1. Spain’s date with history
La Roja have the opportunity to go down as the best international side in history. A win on Sunday in Kiev would give them titles in three consecutive major tournaments, something no nation has done. A victory also would give them a record-tying third European title, pulling them level with Germany. Yet Spain hasn’t exactly looked impressive along the way. Although it’s possession-based approach is as imposing as ever, it hasn’t necessarily translated into goals. Leave out La Roja’s 4-0 win over Ireland, and the team has tallied four times in four games, and needed penalties to subdue a game Portugal side. Of course, owning the ball does have its benefits on the defensive end, as Spain has recorded eight consecutive clean sheets in the knockout stages of major tournaments. The last time its goal was breached in a knockout game was in the round of 16 loss to France at the 2006 World Cup.
2. Italy’s obstacles
Speaking of 2006, it’s a case of déjà vu for the Azzurri. Back then, the effects of the Calciopoli match-fixing scandal were supposed to shatter Italy’s dreams of winning another World Cup. Instead, the team rallied and claimed its fourth world title. Six years later, Italy is reeling from another spasm of match-fixing allegations, and on this occasion, it even forced the removal of defender Domenico Criscito from the squad. But again, the Azzurri have managed to pull together and reach the final.

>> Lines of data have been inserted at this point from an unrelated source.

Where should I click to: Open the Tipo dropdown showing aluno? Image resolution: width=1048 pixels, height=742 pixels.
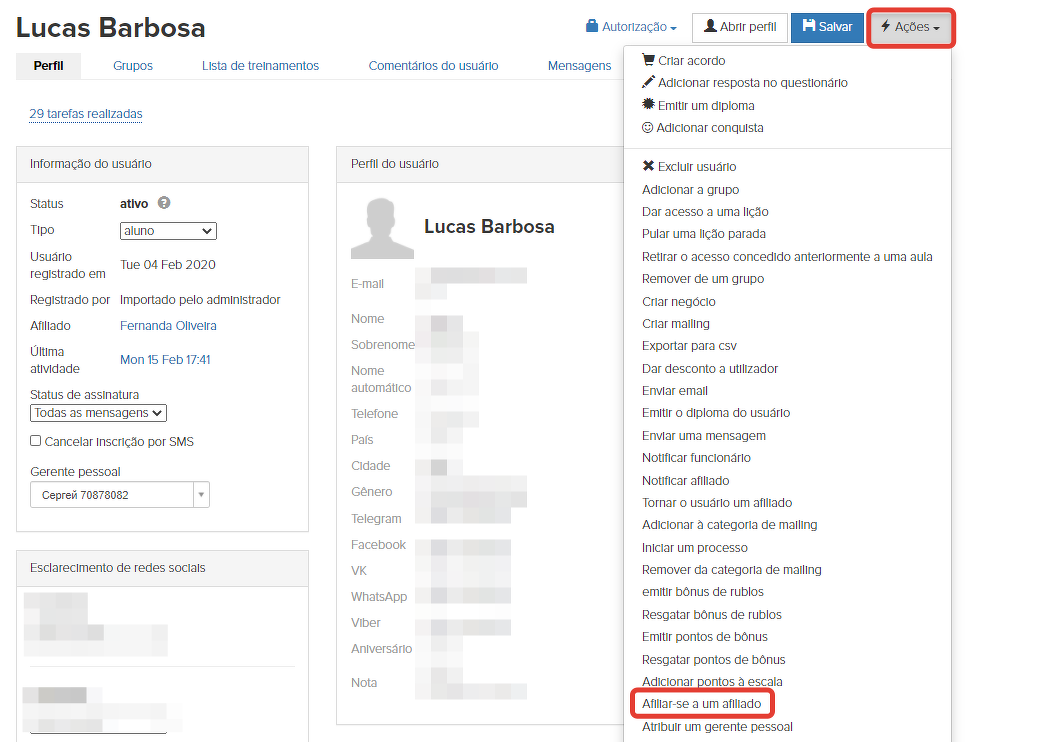coord(168,231)

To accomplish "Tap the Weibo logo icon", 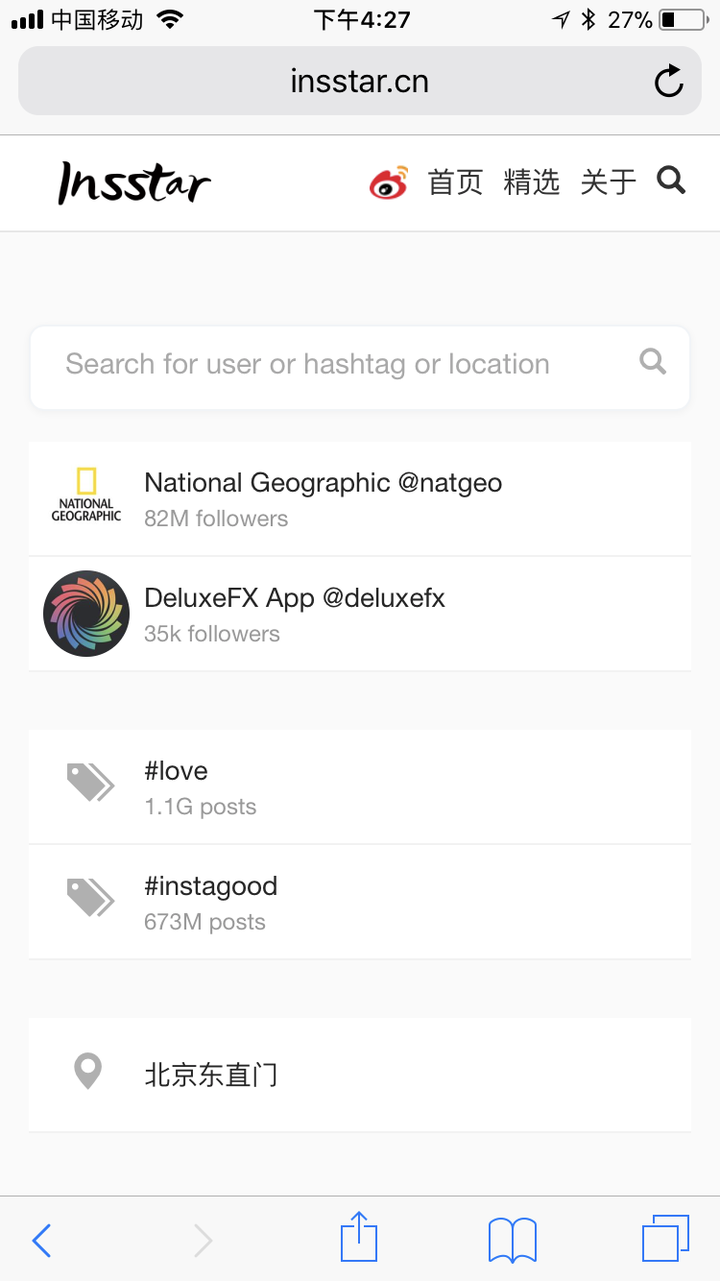I will click(389, 182).
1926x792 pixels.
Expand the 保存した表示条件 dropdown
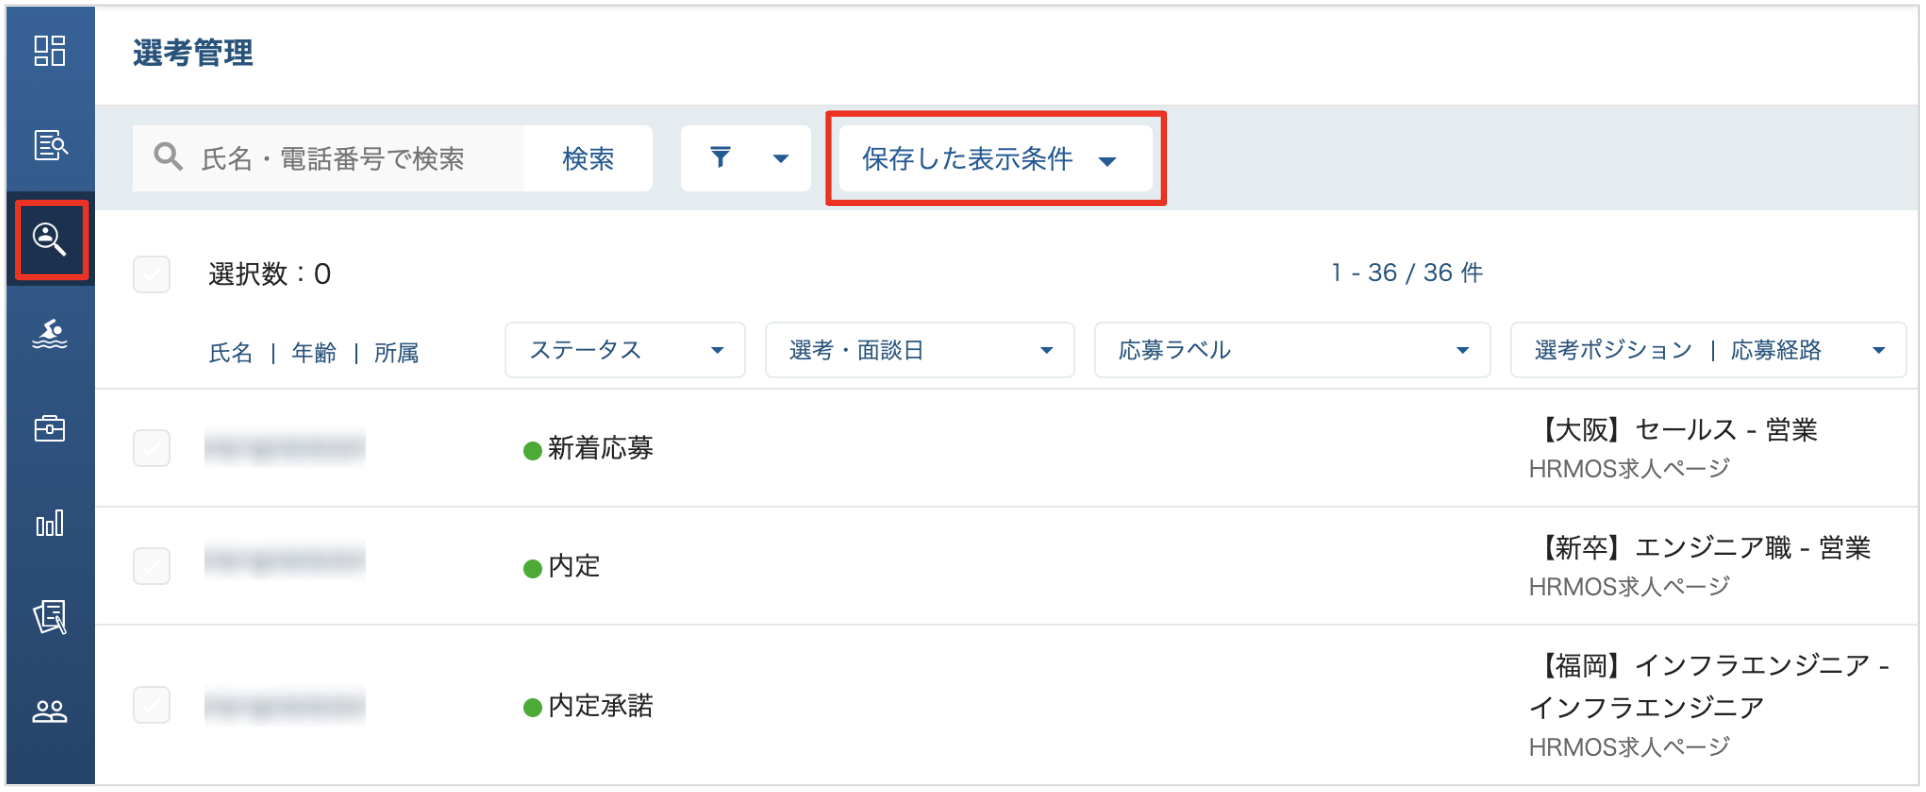pyautogui.click(x=995, y=158)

There have been other obstacles along the way as well. Injuries along the back line have forced manager Cesare Prandelli to use seven different defenders as well as two different tactical formations. But players such as goalkeeper Gianluigi Buffon, midfielder Daniele De Rossi and Pirlo have been the glue that has kept the Azzurri ticking over. And after the team’s impressive 2-1 semifinal win over Germany, its place in the final is well deserved.
3. A tale of two strike forces
Heading into Sunday’s final, the performance level of the respective front lines could not be more different. Of course, as it relates to Spain, some might say, “What front line?” Manager Vicente Del Bosque has at times used a false nine in Cesc Fabregas, with some calling it a 4-6-0 formation. To be fair, the Spain manager also has dabbled with using a more conventional forward such as Fernando Torres or Alvaro Negredo. Neither approach has seen Spain reach its peak, however. Torres has seemingly fallen out of favor after being an unused sub against Portugal, and while Spain has traditionally gotten plenty of goals from its midfield, there is a real concern about where the goals will come from in the final, especially after Portugal had success in the semi with its selective use of high pressure.
Italy, by contrast, has not one but two forwards approaching top form. Balotelli deservedly got the headlines in the semifinal. Not only were his two goals scored with aplomb, but his dynamic runs also stretched the German defense vertically. Balotelli’s partner in goals, Antonio Cassano, has done damage as well, dragging defenders out wide to create space for others as well as delivering pinpoint passes, like he did for Balotelli’s first goal in the semifinal. In a final where the teams are evenly matched in most parts of the field, the form of Balotelli and Cassano could tilt the game in Italy’s favor.
4. Spain – boring or brilliant? The debate rages
Once upon a time, Spain’s surgical precision was a joy to behold. Now, it’s as if the public has become anesthetized to La Roja’s extraordinary play. Spain has an average possession rate of 60 percent. The team is also averaging nearly 10 shots on goal per game, a rate that is second-best in the tournament and hardly indicative of a team that is struggling offensively. Iniesta has shown few signs of slowing down in this tournament, although Xavi and David Silva were less effective against Portugal. Perhaps it’s more a case of people expecting Spain to do more with the possession that it has, as the team has looked reluctant to shoot at times. Either way, there can be little quibbling with the results. Even as the semi against Portugal went to penalties, Spain was the stronger team at the end, its edge in possession eventually sapping the opposition of energy. We’ll see whether it proves to be the winning formula again on Sunday.
5. Peerless Pirlo
The Italian midfielder has only one goal in Euro 2012 – a gorgeous free kick against Croatia – but Pirlo’s contribution goes way beyond mere numbers, and he has been the player of the tournament so far. The Juventus man been unflappable on the ball in midfield, and his ability to control the game’s tempo has been invaluable to a side that isn’t exactly teeming with creative players. And his cold-blooded chip in the penalty shootout against England helped Italy seize the momentum and come out on top when it had fallen behind earlier. Pirlo will no doubt have his hands – and feet – full when he goes up against Spain’s potent midfield, but he’ll be a joy to watch no matter which side comes out on top.